Considering the particular characteristics of both FPGAs and Convolutional Neural Net, the optimization of throughput demands careful design. In general, two architectures for the same use of resources may have significantly different performances [30],and thus, the use of resources may not be a reliable overall performance measure. There are vastly different criteria for separate CNN layers. In addition, the use of FPGA relies heavily on the burst duration of memory access [32], so the access pattern of CNN memory must be cautiously configured. Furthermore, the compute-throughput ought to be adjusted with the memory or the memory can end up being the bottleneck [19].

4.3 FPGAs Over GPUs/ASICs/CPUs

Although the computer software environments are already mature for developing convolutional Neural Net designs for CPUs or GPUs, those for FPGAs are even now nascent. Furthermore, despite the HLS software, it can take several months for an experienced HW designer to implement the CNN model on FPGAs [33]. Therefore, in general, modeling efforts for GPUs is quite less when compared to FPGAs. Accounting for rapid changes growth related to neural nets, it may not be feasible to re-architect accelerators based on FPGA with every upcoming neural net algorithm. Therefore, the most recent NN algorithm cannot efficiently model an FPGA-based architecture. In addition, a Field-Programmable Gate Array (FPGA) modeling demands greater resource overhead than an ASIC design because of reconfiguration of logic blocks and switches. These factors give these custom boards a competitive disadvantage over other HW acceleration computing platforms for NNs.

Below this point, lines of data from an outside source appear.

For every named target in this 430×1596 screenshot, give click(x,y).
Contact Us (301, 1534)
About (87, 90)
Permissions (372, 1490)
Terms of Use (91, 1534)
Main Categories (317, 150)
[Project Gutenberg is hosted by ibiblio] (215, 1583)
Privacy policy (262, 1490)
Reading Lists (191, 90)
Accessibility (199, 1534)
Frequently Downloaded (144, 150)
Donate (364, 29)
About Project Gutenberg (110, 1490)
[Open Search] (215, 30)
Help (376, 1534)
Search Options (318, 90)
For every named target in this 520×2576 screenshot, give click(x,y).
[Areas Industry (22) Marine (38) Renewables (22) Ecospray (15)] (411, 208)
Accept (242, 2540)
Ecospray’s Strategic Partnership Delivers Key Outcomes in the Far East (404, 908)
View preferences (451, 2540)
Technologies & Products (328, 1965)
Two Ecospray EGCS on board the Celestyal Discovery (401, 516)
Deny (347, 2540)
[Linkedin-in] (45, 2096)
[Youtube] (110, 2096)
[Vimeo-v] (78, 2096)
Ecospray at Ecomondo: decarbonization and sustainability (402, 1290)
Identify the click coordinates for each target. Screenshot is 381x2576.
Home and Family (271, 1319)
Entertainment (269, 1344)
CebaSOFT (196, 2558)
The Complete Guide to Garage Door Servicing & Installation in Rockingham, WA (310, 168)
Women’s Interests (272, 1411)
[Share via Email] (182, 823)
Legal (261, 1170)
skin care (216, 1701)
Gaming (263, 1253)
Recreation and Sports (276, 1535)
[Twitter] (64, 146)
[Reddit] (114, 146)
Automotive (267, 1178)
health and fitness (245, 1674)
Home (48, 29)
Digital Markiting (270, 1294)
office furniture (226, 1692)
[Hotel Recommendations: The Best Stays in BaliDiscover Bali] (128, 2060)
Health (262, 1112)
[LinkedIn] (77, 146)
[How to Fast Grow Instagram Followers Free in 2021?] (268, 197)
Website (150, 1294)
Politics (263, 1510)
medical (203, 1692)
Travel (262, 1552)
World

4.4 A Comparative Study Between FPGA, ASIC, and GPU

Here, we bring the execution technique, GPUs/FPGAs/ASICs, in relation to regular merit figures. A distinction between the three methods is seen in Table 2. Since the ASIC specification is unaltered post-production, it becomes unsuitable for application where subsequent to installation, the model needs to be revised. ASIC is better used where low power and area are the goal. In comparison to ASICs, FPGAs are available for post-implementation upgrades. It is worth mentioning that even though the ultimate objective is ASIC execution, FPGAs are also used for prototyping and validation [22].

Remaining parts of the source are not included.